Foxy and Roxy nous will ensure football’s coming home

foxy 414“Our father, who art in Moscow, Southgate be thy name. The cup will come, Kane’s work will be done, in Moscow as it is in Tottenham. Take this day our daily penalty. And forgive Vardy’s offside trespasses, as we forgive those who bet against us. And lead us not into under-achievement. But deliver us the title. For football’s coming home. This history and the glory. Forever and ever. Amen.”
Yep, you guessed it. Roxy and I have been bitten right on the arse by the footie bug, despite our best intentions to have nothing to do with the England team. In fact, we didn’t even watch the first two games, for fear of this happening.
We know it’s all going to end in tears at some stage. It always does, doesn’t it? But girls can dream can’t they?
Of course, no doubt all you blokes will just be thinking we’re silly woman, what could we possibly know? Well, we’re Bolton girls, we know pain when we feel it.
Mind you, Roxy and I were discussing the formation yesterday and we reckon that Southgate should ditch the 3-3-1-3; Trippier and Young may have had good domestic seasons, but with their defensive frailties Sweden will batter us.
We believe Gareth should go for 4-4-2 with Walker and Rose on either wing to make the team balanced defensively; they are excellent going forward too.
Dier and Henderson ensure midfield stability and both have the ability to find the right pass. Two defensive central midfielders also means that Stones can play out with the ball.
Sterling won’t like it, but hey, he’s hardly had an outstanding tournament. And that tattoo, what the hell is that all about? He must be the only man with a gun on his leg who can’t shoot.

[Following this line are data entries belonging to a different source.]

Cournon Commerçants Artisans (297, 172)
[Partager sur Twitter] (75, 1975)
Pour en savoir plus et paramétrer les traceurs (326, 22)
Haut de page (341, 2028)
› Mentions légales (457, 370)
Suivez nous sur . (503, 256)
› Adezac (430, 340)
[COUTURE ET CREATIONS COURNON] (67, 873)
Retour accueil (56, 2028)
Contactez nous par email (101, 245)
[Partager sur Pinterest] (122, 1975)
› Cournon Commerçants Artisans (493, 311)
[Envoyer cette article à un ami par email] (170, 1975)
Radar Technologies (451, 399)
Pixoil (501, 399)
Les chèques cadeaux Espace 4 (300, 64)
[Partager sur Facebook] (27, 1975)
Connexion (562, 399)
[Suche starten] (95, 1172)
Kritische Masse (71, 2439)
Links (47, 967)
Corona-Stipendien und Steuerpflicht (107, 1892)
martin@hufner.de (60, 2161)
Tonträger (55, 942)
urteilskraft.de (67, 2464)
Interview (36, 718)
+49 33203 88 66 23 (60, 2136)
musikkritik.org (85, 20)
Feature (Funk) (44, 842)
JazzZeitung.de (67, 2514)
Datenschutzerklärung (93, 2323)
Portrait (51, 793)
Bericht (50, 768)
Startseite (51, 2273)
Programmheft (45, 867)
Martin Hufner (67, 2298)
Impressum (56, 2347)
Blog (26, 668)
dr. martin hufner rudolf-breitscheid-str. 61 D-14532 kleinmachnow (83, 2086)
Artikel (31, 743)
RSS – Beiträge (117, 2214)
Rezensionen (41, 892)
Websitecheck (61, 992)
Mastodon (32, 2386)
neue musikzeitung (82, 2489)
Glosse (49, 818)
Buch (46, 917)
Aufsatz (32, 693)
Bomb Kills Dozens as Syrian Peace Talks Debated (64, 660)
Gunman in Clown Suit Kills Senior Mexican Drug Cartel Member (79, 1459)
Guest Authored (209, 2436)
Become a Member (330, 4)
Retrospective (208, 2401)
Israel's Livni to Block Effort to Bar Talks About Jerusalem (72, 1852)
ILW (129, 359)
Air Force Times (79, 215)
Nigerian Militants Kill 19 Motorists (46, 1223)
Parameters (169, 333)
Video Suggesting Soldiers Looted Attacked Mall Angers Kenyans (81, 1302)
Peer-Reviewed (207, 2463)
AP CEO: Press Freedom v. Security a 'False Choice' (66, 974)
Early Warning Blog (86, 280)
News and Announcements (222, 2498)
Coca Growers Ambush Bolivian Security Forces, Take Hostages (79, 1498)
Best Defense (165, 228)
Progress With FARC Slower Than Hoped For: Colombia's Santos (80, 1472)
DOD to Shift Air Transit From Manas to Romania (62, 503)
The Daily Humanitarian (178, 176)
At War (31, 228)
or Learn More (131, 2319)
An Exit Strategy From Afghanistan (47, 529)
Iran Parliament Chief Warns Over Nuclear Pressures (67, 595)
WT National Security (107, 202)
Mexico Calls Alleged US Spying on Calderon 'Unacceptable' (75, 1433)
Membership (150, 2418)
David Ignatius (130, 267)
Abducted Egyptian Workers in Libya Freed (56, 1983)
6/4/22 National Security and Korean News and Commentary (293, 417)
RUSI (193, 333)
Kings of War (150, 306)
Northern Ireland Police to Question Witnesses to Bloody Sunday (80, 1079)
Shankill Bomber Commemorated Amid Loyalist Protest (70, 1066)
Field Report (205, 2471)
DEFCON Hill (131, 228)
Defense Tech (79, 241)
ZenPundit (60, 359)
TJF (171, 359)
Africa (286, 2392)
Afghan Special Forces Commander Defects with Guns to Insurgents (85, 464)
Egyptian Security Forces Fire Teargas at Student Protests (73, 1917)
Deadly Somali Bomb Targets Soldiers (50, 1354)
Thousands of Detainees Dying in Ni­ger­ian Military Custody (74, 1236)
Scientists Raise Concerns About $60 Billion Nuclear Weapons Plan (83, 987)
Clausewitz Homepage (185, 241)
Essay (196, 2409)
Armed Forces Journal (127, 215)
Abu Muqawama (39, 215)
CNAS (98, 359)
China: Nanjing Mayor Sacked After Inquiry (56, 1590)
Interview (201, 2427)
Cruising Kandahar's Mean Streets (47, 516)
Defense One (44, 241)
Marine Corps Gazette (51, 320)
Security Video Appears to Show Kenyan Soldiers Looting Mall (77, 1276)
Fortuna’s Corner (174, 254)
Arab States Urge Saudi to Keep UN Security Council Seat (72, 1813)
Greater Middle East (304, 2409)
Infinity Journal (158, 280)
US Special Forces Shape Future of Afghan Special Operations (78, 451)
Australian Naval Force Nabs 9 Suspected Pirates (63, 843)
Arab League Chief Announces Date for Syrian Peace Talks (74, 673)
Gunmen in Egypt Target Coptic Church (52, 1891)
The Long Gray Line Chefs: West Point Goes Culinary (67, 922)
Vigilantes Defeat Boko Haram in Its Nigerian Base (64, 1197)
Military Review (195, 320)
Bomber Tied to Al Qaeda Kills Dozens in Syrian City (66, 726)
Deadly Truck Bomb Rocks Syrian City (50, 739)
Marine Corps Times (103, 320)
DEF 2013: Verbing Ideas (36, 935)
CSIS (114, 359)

Anyway, if we despatch the Swedes, the chances are we’ll come up against Croatia. Now, according to the latest Pornhub Insights Blog, Croats are some of the biggest users of porn in the world per population, which is a worry. Their biceps will be huge, and they’ll be fending off our boys as if they were seven-stone weaklings.
Ah well, we’ll just have to cross that bridge when we come to it. In the meantime…C’MON ENGLAND!!